--- INSTRUCTIONS TO FOLLOW ---
Word for word, repeat the data; no picture should appear in the result.
Start of THE DATA
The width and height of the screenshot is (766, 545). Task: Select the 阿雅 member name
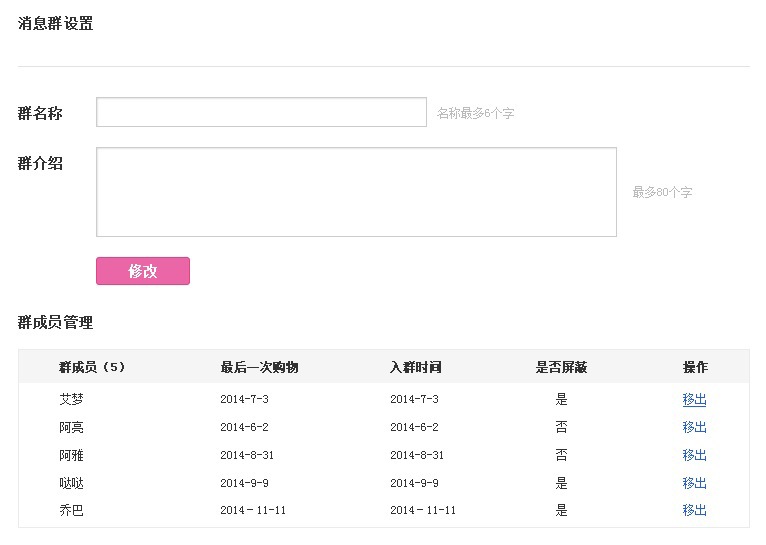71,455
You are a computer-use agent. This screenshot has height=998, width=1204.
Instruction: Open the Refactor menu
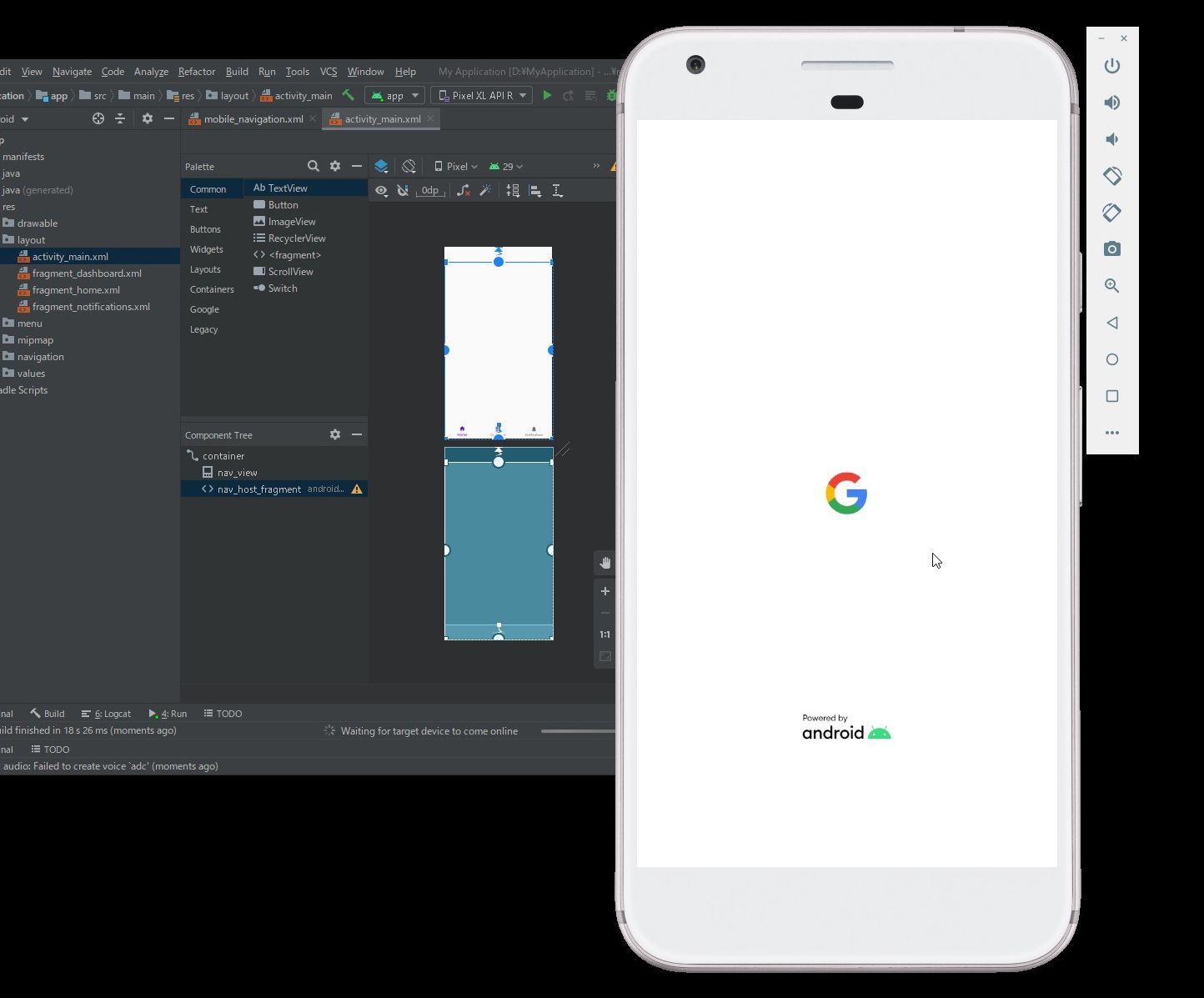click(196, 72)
End of THE DATA
--- ANSWER TO THE EXERCISE ---
The width and height of the screenshot is (766, 545). Task: Select the 阿雅 member name
71,455
You are a computer-use agent. This screenshot has height=998, width=1204.
Instruction: Open the Refactor menu
click(196, 72)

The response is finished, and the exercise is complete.